EXTRAIT DE PAGE:
****

5. Voilà donc l'occasion qui a fait exprimer au Sauveur cette sentence: le plaignant ne réclamait que sa part, il ne cherchait point à envahir le bien de son frère; et non content de dire «Gardez-vous de l'avarice, le Seigneur ajouta: toute avarice.» Il fait plus; il met en scène un riche dont le domaine avait prospéré.

«Il y avait, dit-il, un homme riche dont le domaine avait prospéré.» Qu'est-ce à dire (460) avait prospéré? Le domaine qu'il possédait avait produit des fruits en abondance, et en telle abondance qu'il ne savait où les mettre; ainsi la richesse même mit tout-à-coup dans la gêne ce vieil avare. Combien d'années s'étaient déjà écoulées sans que ses greniers fussent trop étroits? Il avait donc fait une récolte si riche que ce qui avait suffi ne lui suffisait plus. Dans sa détresse il cherche donc, nos pas comment il dépensera, mais comment il conservera cette abondance extraordinaire. Or, à force d'y réfléchir, il trouva un moyen. Ce moyen découvert lui fit croire qu'il était sage. J'ai réfléchi avec prudence, j'ai découvert avec sagesse, disait-il. Qu'a-t-il découvert dans sa sagesse? «Je renverserai mes greniers, dit-il, j'en ferai de plus grands, je les remplirai et je dirai à mon âme.» Que lui diras-tu? «Mon âme, tu as beaucoup de bien en réserve pour plusieurs années; repose-toi, mange, bois, fais grande chère.» Voilà ce que dit à son âme ce sage bien avisé.

****

DONNÉES FOURNIES:
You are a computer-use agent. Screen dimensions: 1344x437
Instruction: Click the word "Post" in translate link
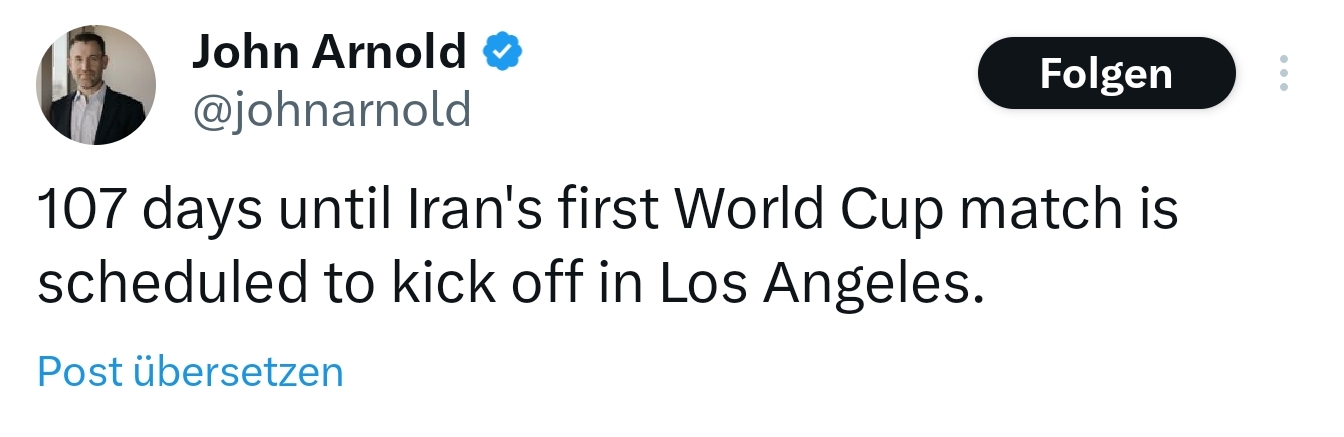pyautogui.click(x=80, y=372)
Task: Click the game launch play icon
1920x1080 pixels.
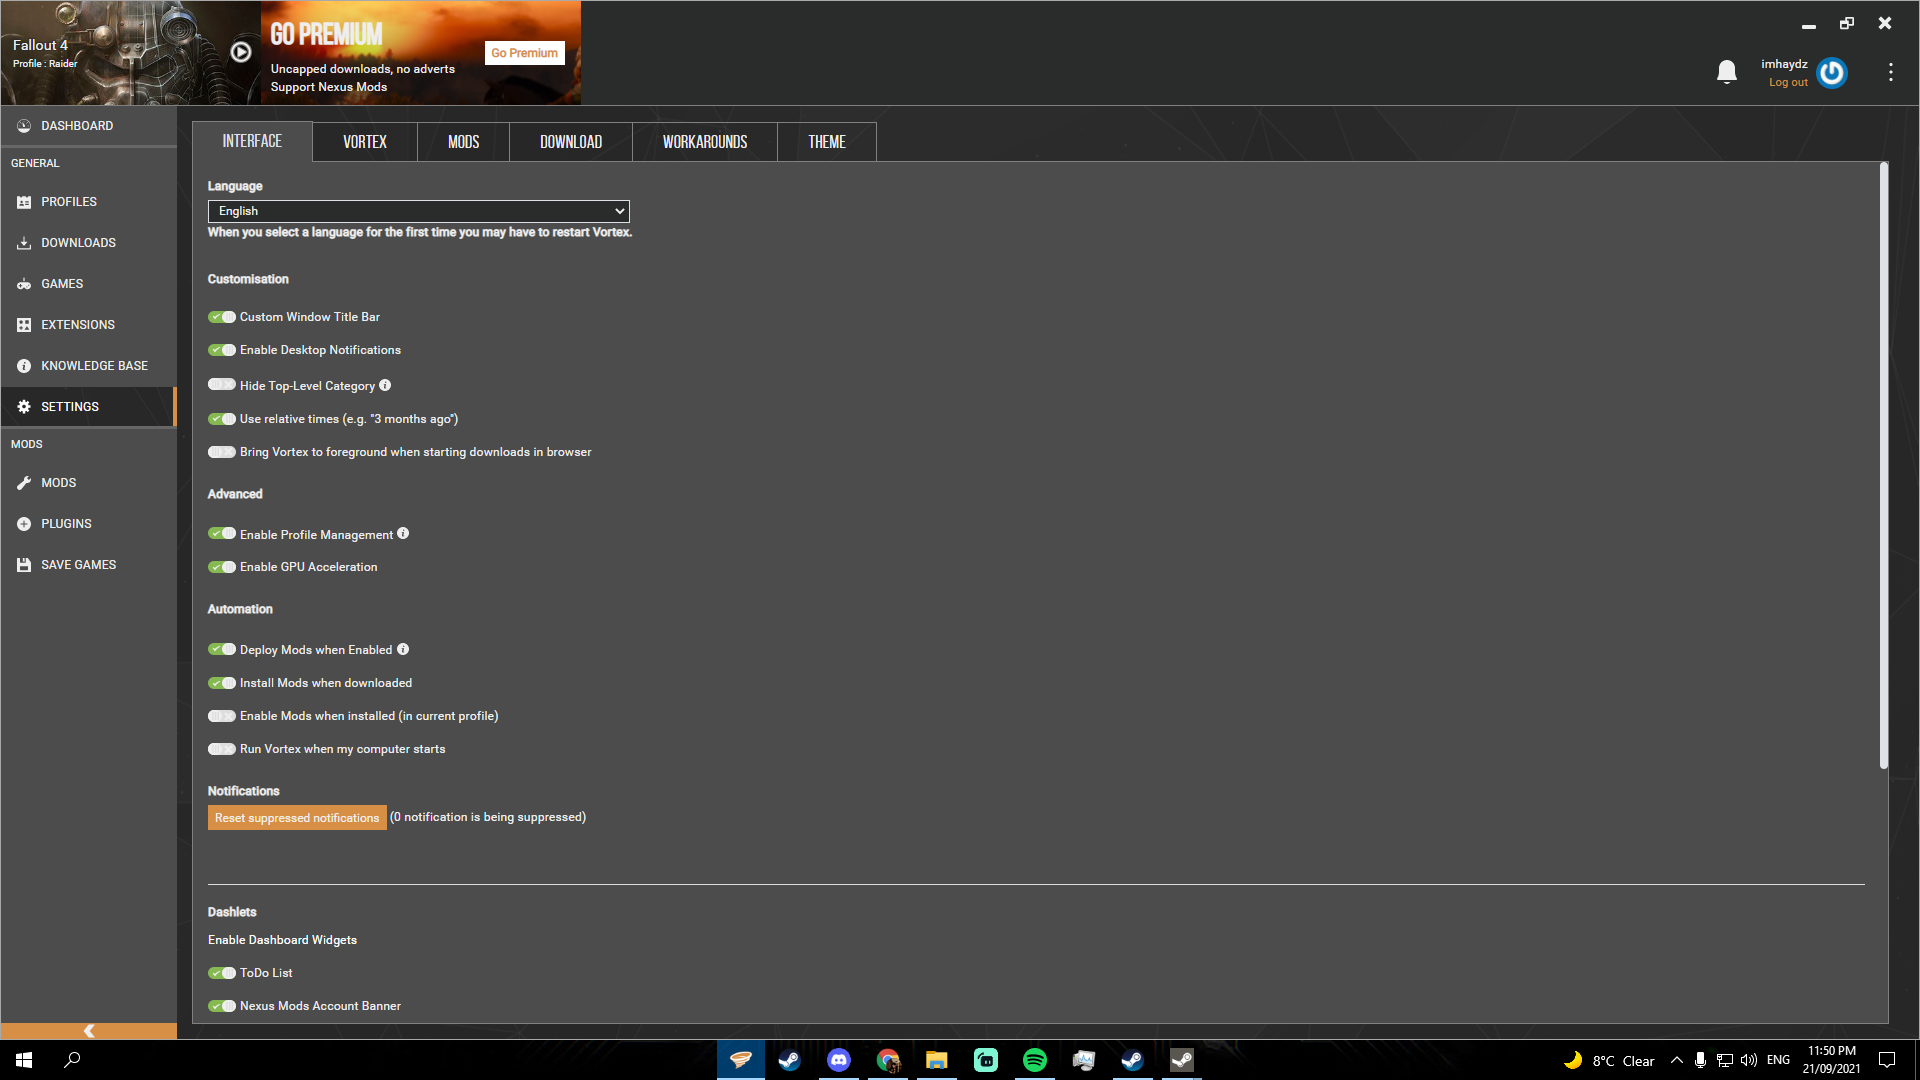Action: (x=241, y=52)
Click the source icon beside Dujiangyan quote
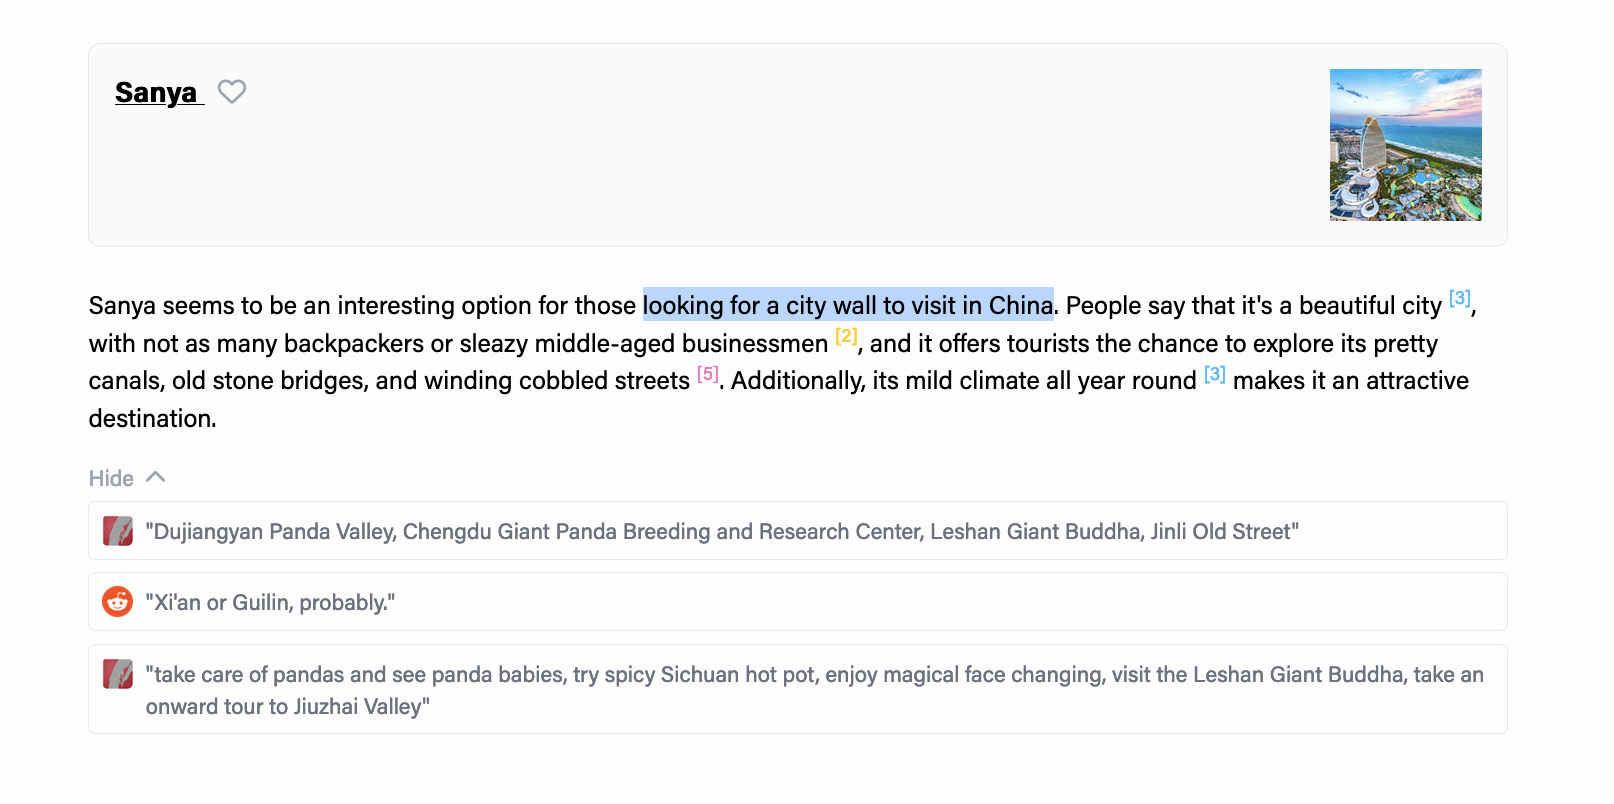Viewport: 1614px width, 804px height. click(118, 531)
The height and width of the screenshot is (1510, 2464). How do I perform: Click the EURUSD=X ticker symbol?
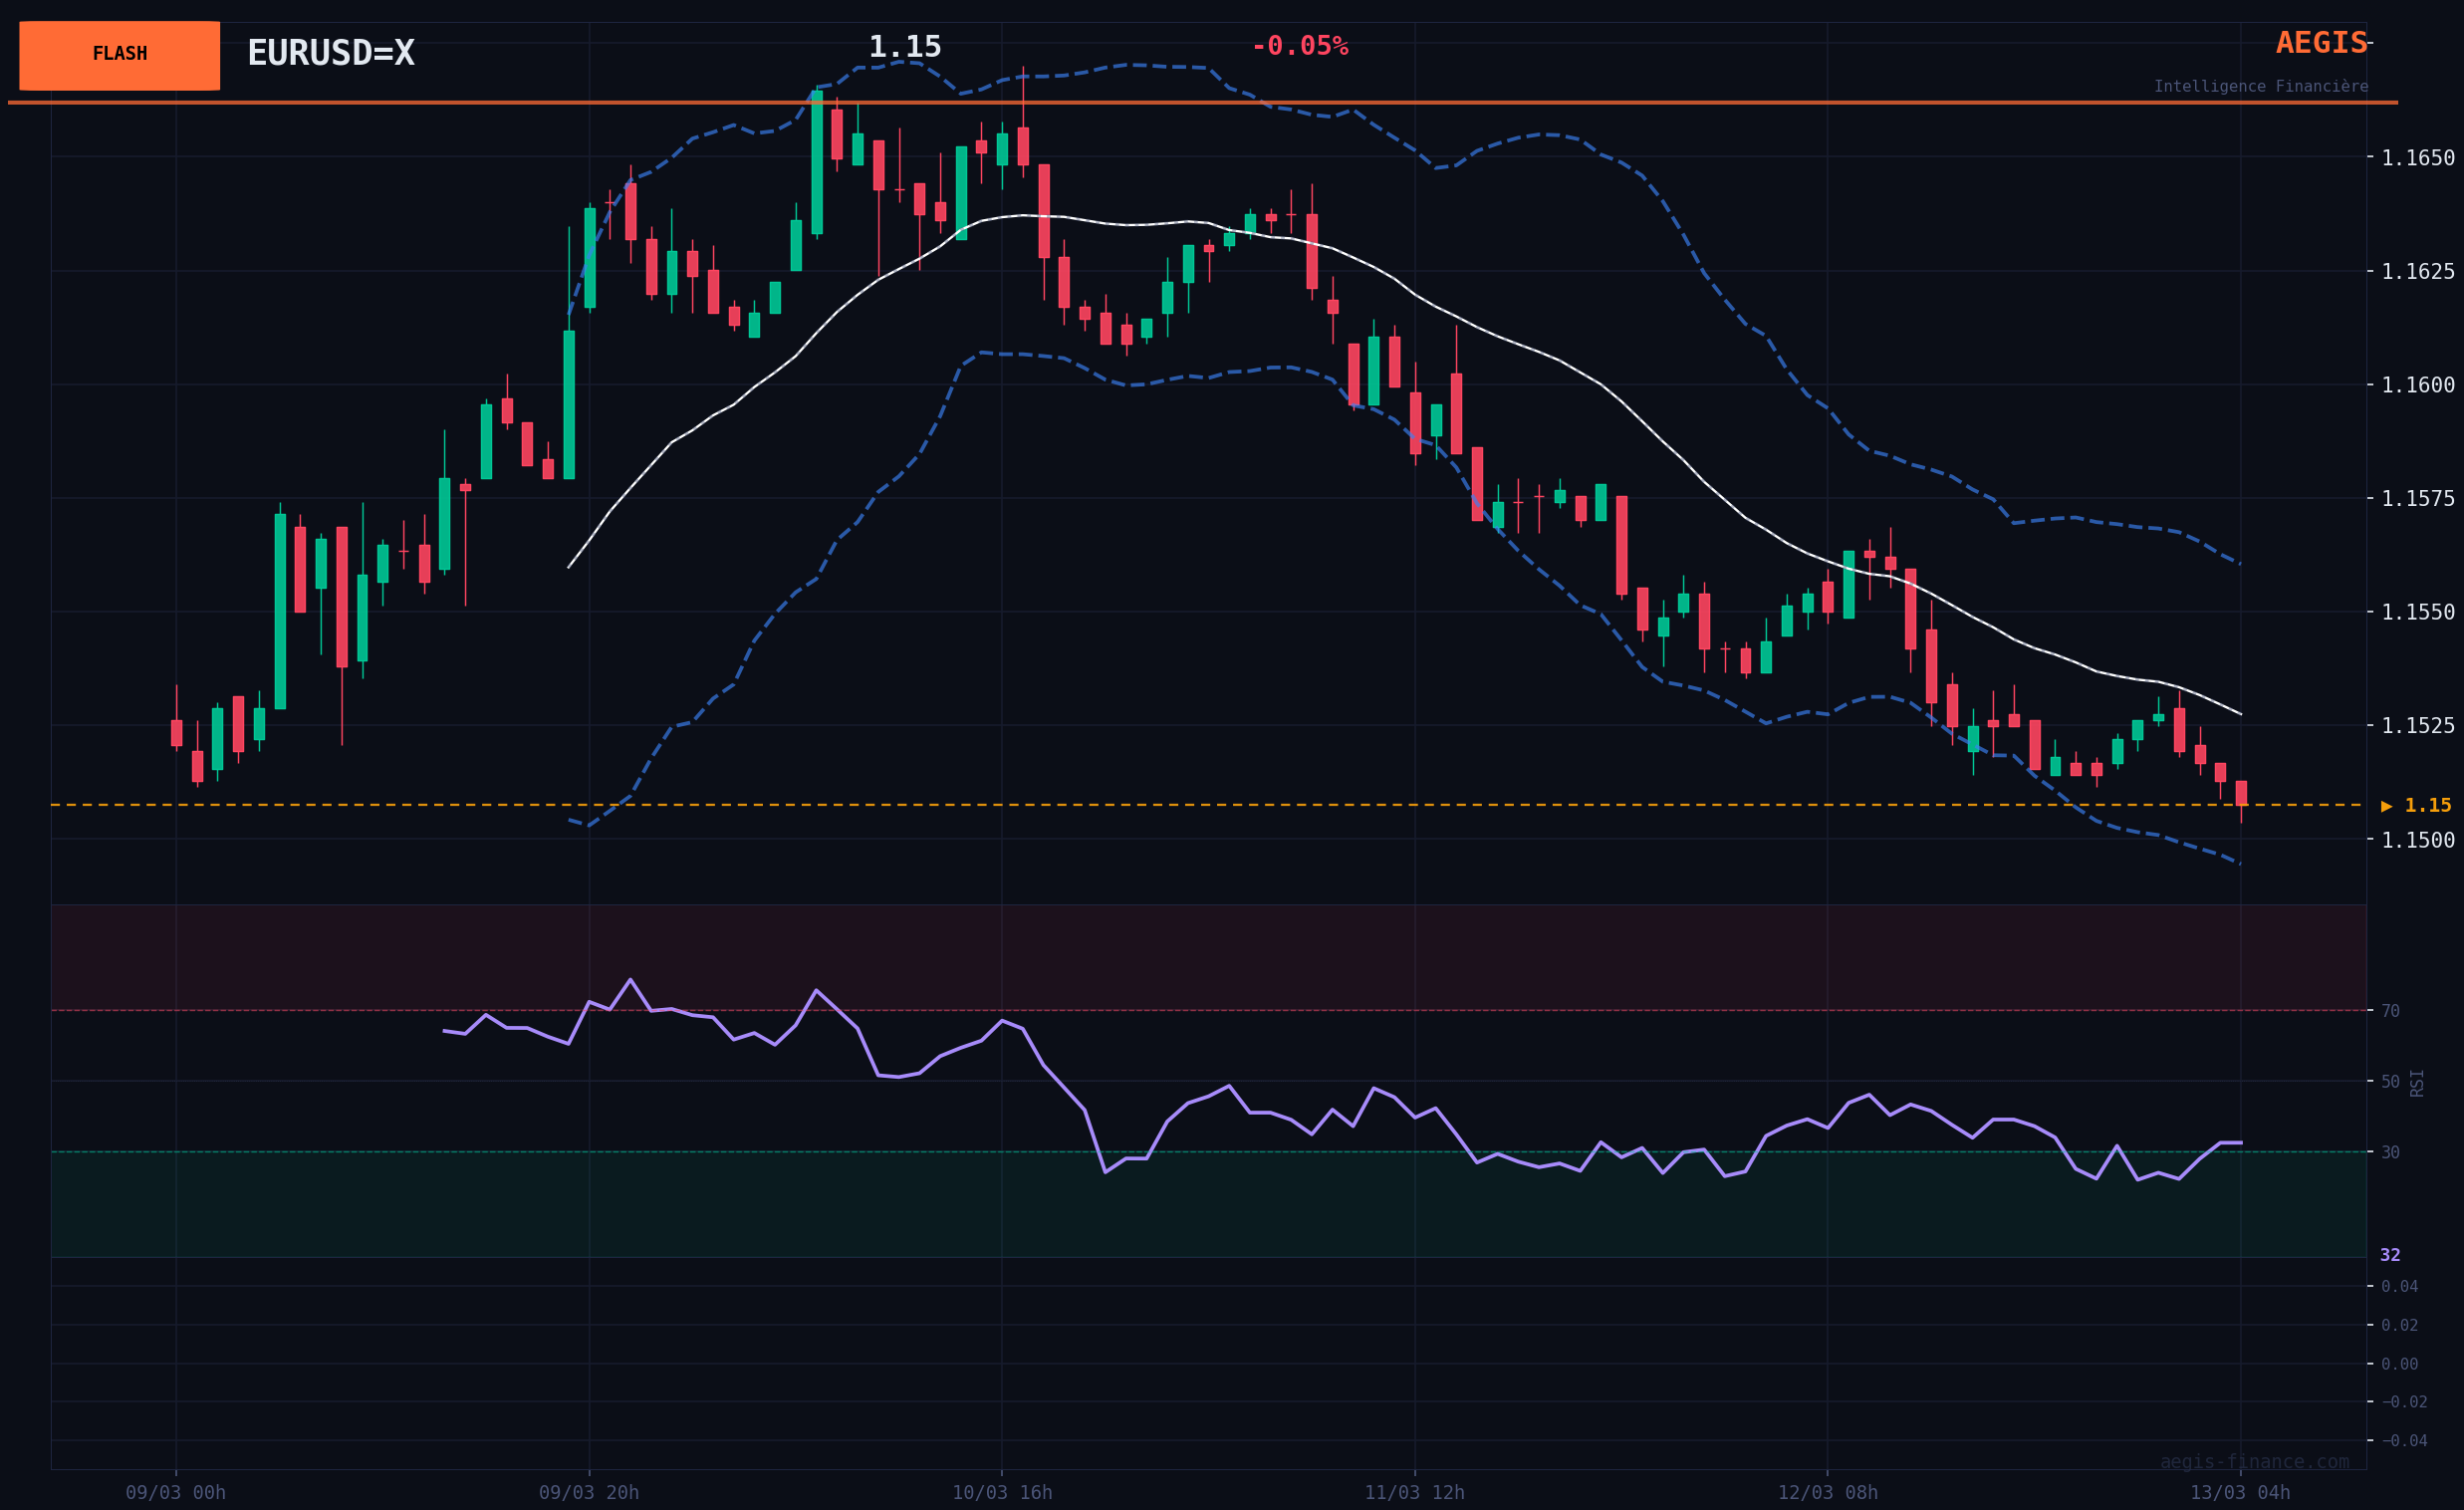click(330, 53)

****

TRAVAIL DEMANDÉ:
(1) Ces affirmations concordent-elles avec l'extrait sur la parabole du riche ? Répondez par oui ou par non à chacune en citant les mots décisifs du texte : (a) le plaignant cherchait à s'emparer du bien de son frère ; (b) le riche se demande comment conserver son abondance plutôt que comment la dépenser ; (c) le riche compte remplacer ses greniers par de plus grands.
(2) Pourriez-vous poursuivre l'extrait sur la parabole du riche à partir de sa dernière phrase ?
Ces données proviennent d'une autre source que l'extrait de page.

RÉPONSES PAR TÂCHE:
(1)
(a) Non : « il ne cherchait point à envahir le bien de son frère ».
(b) Oui : « mais comment il conservera cette abondance extraordinaire ».
(c) Oui : « Je renverserai mes greniers, dit-il, j'en ferai de plus grands ».

(2)
6. «Dieu lui dit â son tour;» car Dieu ne dédaigne pas d'adresser la parole aux insensés eux-mêmes. Mais, dira peut-être quelqu'un d'entre vous, comment Dieu s'est-il entretenu avec cet insensé? O mes frères, à combien d'insensés ne parle-t-il pas quand on lit l'Evangile? Car écouter l'Evangile, quand on le lit, sans le pratiquer, n'est-ce pas être insensé? Que lui dit donc le Seigneur? Comme cet avare s'applaudissait encore de la mesure qu'il venait de découvrir: «Insensé,» lui dit le Sauveur; «Insensé,» qui te crois sage; «Insensé,» qui as dit à ton âme: «Tu as beaucoup de biens en réserve pour plusieurs années; aujourd'hui même on te redemande ton âme.» Tu lui as dit: «Tu possèdes beaucoup de bien;» et on te la redemande, et elle ne possède plus rien. Ah! qu'elle méprise cette sorte de biens et soit bonne en elle-même, afin qu'elle se présente avec sécurité lorsqu'on la redemandera. Et qu'y a-t-il de plus inique que de chercher à posséder beaucoup de biens sans vouloir être bon? Tu es indigne de rien avoir, toi qu'il ne veux pas être ce que tu cherches à posséder. Voudrais-tu que ton champ fût mauvais? Non sans doute, tu veux qu'il soit bon. Que ta femme fut mauvaise? Non, mais qu'elle soit bonne. Voudrais tu enfin d'une habitation mauvaise, d'une mauvaise chaussure? Pourquoi n'y a-t-il que ton âme que tu veuilles mauvaise?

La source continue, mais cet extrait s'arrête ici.